= Assignment =
The whole of the data is to be reproduced exactly.

*** Opening Raw data ***

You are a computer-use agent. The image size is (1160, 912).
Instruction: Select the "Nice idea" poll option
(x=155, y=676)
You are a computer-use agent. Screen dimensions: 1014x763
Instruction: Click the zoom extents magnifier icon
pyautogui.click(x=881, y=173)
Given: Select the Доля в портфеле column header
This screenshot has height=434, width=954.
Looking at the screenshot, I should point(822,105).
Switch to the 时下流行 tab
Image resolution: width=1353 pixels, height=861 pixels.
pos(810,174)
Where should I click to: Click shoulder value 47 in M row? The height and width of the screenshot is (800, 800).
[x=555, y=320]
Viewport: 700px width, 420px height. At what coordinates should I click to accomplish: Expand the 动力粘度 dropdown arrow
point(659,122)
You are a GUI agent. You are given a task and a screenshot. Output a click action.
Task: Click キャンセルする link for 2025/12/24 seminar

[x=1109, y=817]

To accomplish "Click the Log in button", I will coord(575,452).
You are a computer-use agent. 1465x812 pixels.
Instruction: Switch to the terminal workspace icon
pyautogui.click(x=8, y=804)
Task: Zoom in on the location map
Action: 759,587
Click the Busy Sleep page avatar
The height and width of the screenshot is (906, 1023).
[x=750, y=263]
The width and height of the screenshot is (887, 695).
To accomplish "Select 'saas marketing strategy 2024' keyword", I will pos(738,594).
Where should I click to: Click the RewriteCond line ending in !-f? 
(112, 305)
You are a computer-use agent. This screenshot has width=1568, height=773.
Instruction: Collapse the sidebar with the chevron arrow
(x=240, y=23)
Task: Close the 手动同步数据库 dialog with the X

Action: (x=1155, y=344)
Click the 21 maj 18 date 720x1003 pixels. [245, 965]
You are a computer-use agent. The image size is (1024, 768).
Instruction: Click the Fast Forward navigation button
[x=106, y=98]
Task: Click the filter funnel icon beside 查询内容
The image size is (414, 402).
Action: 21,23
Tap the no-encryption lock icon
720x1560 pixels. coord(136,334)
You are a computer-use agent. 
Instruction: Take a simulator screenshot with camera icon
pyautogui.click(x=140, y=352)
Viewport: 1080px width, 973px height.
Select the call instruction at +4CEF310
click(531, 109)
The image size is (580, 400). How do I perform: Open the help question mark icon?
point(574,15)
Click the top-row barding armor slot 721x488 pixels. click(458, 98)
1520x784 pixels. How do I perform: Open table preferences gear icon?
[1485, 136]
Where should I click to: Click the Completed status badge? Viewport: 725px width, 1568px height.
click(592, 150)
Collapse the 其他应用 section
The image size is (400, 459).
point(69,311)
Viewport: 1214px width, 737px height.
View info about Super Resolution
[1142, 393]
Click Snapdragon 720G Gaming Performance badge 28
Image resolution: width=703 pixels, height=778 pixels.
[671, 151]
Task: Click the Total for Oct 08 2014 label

*** Closing Raw data ***

= Answer to this task =
You are a computer-use agent. The image size is (1160, 912).
Instruction: Select the "Nice idea" poll option
(x=155, y=676)
You are a computer-use agent. Screen dimensions: 1014x763
Instruction: Click the zoom extents magnifier icon
pyautogui.click(x=881, y=173)
Given: Select the Доля в портфеле column header
This screenshot has height=434, width=954.
Looking at the screenshot, I should point(822,105).
Switch to the 时下流行 tab
Image resolution: width=1353 pixels, height=861 pixels.
pos(810,174)
Where should I click to: Click shoulder value 47 in M row? The height and width of the screenshot is (800, 800).
[x=555, y=320]
Viewport: 700px width, 420px height. At what coordinates should I click to accomplish: Expand the 动力粘度 dropdown arrow
point(659,122)
You are a GUI agent. You are given a task and a screenshot. Output a click action.
Task: Click キャンセルする link for 2025/12/24 seminar

[x=1109, y=817]

To accomplish "Click the Log in button", I will coord(575,452).
You are a computer-use agent. 1465x812 pixels.
Instruction: Switch to the terminal workspace icon
pyautogui.click(x=8, y=804)
Task: Zoom in on the location map
Action: 759,587
Click the Busy Sleep page avatar
The height and width of the screenshot is (906, 1023).
[x=750, y=263]
The width and height of the screenshot is (887, 695).
To accomplish "Select 'saas marketing strategy 2024' keyword", I will pos(738,594).
Where should I click to: Click the RewriteCond line ending in !-f? 
(112, 305)
You are a computer-use agent. This screenshot has width=1568, height=773.
Instruction: Collapse the sidebar with the chevron arrow
(x=240, y=23)
Task: Close the 手动同步数据库 dialog with the X

Action: (x=1155, y=344)
Click the 21 maj 18 date 720x1003 pixels. [245, 965]
You are a computer-use agent. The image size is (1024, 768).
Instruction: Click the Fast Forward navigation button
[x=106, y=98]
Task: Click the filter funnel icon beside 查询内容
The image size is (414, 402).
Action: 21,23
Tap the no-encryption lock icon
720x1560 pixels. coord(136,334)
You are a computer-use agent. 
Instruction: Take a simulator screenshot with camera icon
pyautogui.click(x=140, y=352)
Viewport: 1080px width, 973px height.
Select the call instruction at +4CEF310
click(531, 109)
The image size is (580, 400). How do I perform: Open the help question mark icon?
point(574,15)
Click the top-row barding armor slot 721x488 pixels. click(458, 98)
1520x784 pixels. How do I perform: Open table preferences gear icon?
[1485, 136]
Where should I click to: Click the Completed status badge? Viewport: 725px width, 1568px height.
click(592, 150)
Collapse the 其他应用 section
The image size is (400, 459).
point(69,311)
Viewport: 1214px width, 737px height.
View info about Super Resolution
[1142, 393]
Click Snapdragon 720G Gaming Performance badge 28
Image resolution: width=703 pixels, height=778 pixels.
[671, 151]
Task: Click the Total for Oct 08 2014 label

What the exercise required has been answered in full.